Excerpt to read —
-*-
It cannot be denied that no matter how noble in their conception, some of our laws have been perverted in practice so that a few can aggrandize themselves at the expense of the many. I remember the civic-minded couple in Davao del Norte against whom an injunction was issued by a court over a barricade established in their own property and for which they were imprisoned for contempt of writ. The case of Datu Ma Falen is another proof of this perversion of a law. The reservation in which Ma Falen and his people lived had been assimilated into a public land award and therefore the tribe had to fight back. The law was on the side of Ma Falen’s enemies, technically. But in this case, the law was harsh, inhuman, antisocial, and ultimately, divisive of the nation. In the past year, fortunately, we acted just in time to remedy such abuses against several cultural minorities, who, as a result, have been restored to their patrimony as well as to their confidence in the government.

The law must continue to grow in both flexibility and wisdom. But above all, it must increasingly be attuned to the real needs and aspirations of the masses of the people.

We achieved a minor reform in the judicial system in 1970 by cutting down the time it takes to finish criminal cases in the courts of first instance to a little more than three months. As a result, the nationwide backlog of cases has been considerably reduced.

The CFI managed to dispose of criminal cases in record time by holding daily hearings. Additional complements of district state prosecutors were assigned to special courts where the trial of a case, once started, is continuous until termination, with the decision rendered within the requisite 30-day period after submission.

We have also worked on the speedy disposition of criminal cases involving the taking of human life. We discouraged postponements of hearings while at the same time giving adequate protection consistent with the requirements of due process. It is hoped that this step will reduce the incidence of murder and homicide.

The Department of Justice in 1970 also launched “Operations Search Warrant” to protect our people from abuse, harassment, or criminal acts by public servants or private persons in the application or issuance of search warrants.

There was speedier prosecution of cases involving smuggling, carnapping, election protests, and crimes against national security.

Internal reforms were undertaken in the Justice Department and the judiciary. In a precedent-setting action, a judicial supervisor was assigned to prosecute a complaint against a municipal judge. The department also speeded up action on administrative cases against judges and fiscals. A number of district and municipal judges and fiscals were dismissed. The department adopted the policy of denying transfers on promotions to district judges responsible for the heavy backlog in their salas.

In Congress, a number of “justice-for-the-poor” bills were enacted. Among these are laws eliminating the need for trial de novo and converting city and municipal courts into courts of record; creating additional new salas in the CFI; giving preference to criminal cases where the parties are indigents; dispensing with the requirements of bail, subject to certain exemptions.
-*-
Saved data entries:
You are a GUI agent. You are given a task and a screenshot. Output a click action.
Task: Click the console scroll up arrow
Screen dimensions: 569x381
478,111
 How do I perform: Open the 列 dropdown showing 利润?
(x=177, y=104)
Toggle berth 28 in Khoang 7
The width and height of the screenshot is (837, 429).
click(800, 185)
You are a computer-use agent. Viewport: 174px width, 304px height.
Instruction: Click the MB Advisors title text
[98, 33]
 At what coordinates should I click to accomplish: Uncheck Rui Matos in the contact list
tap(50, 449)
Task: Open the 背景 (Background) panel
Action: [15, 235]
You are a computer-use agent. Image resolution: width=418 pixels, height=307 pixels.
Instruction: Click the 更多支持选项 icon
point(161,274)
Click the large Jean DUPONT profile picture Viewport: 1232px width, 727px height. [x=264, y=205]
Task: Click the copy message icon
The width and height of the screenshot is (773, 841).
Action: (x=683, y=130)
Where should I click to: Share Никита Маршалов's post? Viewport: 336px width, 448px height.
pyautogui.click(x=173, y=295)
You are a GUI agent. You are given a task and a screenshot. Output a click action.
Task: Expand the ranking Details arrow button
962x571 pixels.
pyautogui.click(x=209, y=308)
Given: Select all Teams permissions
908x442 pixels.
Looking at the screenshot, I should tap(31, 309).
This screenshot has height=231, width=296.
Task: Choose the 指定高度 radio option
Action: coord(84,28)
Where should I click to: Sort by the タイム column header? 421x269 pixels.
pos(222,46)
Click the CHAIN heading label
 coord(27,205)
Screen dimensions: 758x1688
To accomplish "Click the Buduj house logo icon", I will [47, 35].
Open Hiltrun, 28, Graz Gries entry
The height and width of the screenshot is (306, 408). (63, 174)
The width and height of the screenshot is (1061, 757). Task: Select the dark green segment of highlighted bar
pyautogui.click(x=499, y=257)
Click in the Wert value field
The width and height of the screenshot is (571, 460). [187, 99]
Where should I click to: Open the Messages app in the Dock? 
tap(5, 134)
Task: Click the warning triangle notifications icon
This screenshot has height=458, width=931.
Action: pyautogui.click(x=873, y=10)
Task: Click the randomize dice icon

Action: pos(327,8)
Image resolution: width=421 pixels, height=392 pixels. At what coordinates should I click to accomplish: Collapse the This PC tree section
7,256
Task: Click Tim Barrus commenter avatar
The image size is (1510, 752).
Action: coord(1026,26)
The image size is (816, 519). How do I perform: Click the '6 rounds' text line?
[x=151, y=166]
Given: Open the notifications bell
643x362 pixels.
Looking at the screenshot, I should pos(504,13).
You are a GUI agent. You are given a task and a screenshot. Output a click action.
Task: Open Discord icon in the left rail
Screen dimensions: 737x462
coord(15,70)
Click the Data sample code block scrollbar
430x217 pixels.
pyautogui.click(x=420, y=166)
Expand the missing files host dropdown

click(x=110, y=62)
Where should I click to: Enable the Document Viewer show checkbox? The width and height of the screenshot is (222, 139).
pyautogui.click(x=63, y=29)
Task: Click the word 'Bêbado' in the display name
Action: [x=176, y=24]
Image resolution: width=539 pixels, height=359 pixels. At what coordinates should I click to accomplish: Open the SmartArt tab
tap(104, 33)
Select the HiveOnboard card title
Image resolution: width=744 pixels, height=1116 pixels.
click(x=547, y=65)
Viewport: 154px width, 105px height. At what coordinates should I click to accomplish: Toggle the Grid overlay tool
-*-
In the excerpt on judicial reform, what program did the Department of Justice launch in 1970 to guard against abuse in the application or issuance of search warrants?

"Operations Search Warrant."